Ces sonorités surnaturelles et inhumaines laissent finalement la place au brutal ‘The Exorcism’, climax du score où Young laisse son orchestre à cordes se déchaîner pendant près de 6 minutes de folie orchestrale totalement maîtrisée, où acoustique et électronique se confondent pour former une masse quasi organique proprement terrifiante et infernale (à l’image de cette séquence d’exorcisme qui sombre dans la tragique et la terreur). La musique de Young nous ouvre ici les portes de l’enfer, aux frontières du monde humain et surnaturel avec ce véritable tour de force orchestral de 6 minutes de terreur pure. ‘Six Demons’ nous propose une sorte de seconde version de ‘Interlude 2’ dans un style toujours aussi angoissant et surnaturel. Même ambiance pour ‘Interlude 3’ qui reprend la voix féminine et le motif principal de piano sur fond de cordes graves, alors que ‘A Vision of the Virgin Mary’ nous propose un habile condensé du score dans un morceau lugubre, envoûtant et atmosphérique où se mélangent tenues de cordes/synthé et voix féminine éthérée pour la vision de la Vierge Marie vers la fin du film, le morceau aboutissant à un nouveau déchaînement de cordes chaotique et macabre à souhait. Le motif de 3 notes associé aux démons refait son apparition aux cordes dans ‘Martyrdom’, l’un des rares passages tonal du score de ‘The Exorcism of Emily Rose’, un morceau où règne une ambiance de désolation et de profonde tristesse associée à la perte tragique de la jeune Emily Rose, morceau plus humain et chaleureux qui nous permet enfin de respirer et de mettre fin au cauchemar des pièces précédentes. Quand à ‘For Anneliese Michel’, il s’agit du morceau accompagnant le générique de fin et qui nous propose une dernière reprise du motif principal de 3 notes de piano avec la voix de Sara Niemietz et quelques cordes sombres et pesantes, et que le compositeur semble avoir dédié à la jeune fille dont la tombe est devenu aujourd’hui un lieu de pèlerinage.
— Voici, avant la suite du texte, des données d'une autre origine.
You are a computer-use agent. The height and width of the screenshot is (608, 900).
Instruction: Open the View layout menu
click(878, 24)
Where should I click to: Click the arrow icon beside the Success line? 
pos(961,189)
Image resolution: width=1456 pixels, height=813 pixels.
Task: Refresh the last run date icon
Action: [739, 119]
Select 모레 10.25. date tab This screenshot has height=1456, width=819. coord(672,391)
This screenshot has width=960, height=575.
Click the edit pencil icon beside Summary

Avec ‘The Exorcism of Emily Rose’, Christopher Young nous livre une nouvelle partition ténébreuse d’une noirceur absolue, dans la continuité de ses précédents travaux sur des films d’horreur et des thrillers. Stylistiquement très proche de ‘The Grudge’, ‘The Exorcism of Emily Rose’ n’apporte rien de nouveau à l’édifice de la musique d’épouvante/suspense mais confirme malgré tout que le compositeur possède un style qui lui est propre malgré de nombreuses influences de Penderecki, un compositeur de référence chez Young qui lui a toujours servi de référent musical pour ses partitions horrifiques. Ici, on est loin du style d’un ‘Jennifer 8’ ou d’un ‘Copycat’, bien que certains passages nous y font parfois penser. La musique de Young se veut au contraire plus souvent introvertie, agitée de l’intérieur, délaissant tout ce qui est bois et cuivres afin de mettre l’accent sur les cordes, la voix féminines, les synthétiseurs et le piano. Young conserve donc le strict minimum et nous offre à partir de son matériau sonore judicieusement élaboré une véritable plongée en enfer musicale d’une intensité quasi bouleversante qui ne laissera personne indifférent, à l’instar du film de Scott Derrickson. Si ‘The Grudge’ vous avez déjà emballé par son atmosphère atonale noire et suffocante sans concession, vous allez véritablement tomber sous le charme de ‘The Exorcism of Emily Rose’, le nouvel opus ténébreux de Christopher Young, qui se montre plus que jamais inspiré dès qu’il s’agit de nous ouvrir les portes de l’enfer en musique et d’illustrer la noirceur de l’âme humaine. Cette magnifique partition atmosphérique suffocante à souhait et très difficile d’accès est à réserver en priorité aux aficionados du compositeur et à tout ceux qui apprécient les partitions atonales noires cauchemardesques, psychologiques et abstraites, une musique riche et complexe qui, en plus d’apporter une intensité d’une redoutable efficacité sur les images du film (on ressent tout au long de l’histoire ce malaise constant et ce côté surnaturel brillamment évoqué dans la musique de Young), nous fera frémir de terreur et de peur pendant plus de 60 minutes que l’on oubliera pas de sitôt. Etant donné la nature du sujet, on en attendait pas moins du grand Christopher Young qui signe là l’un de ses nouveaux chef-d’oeuvres!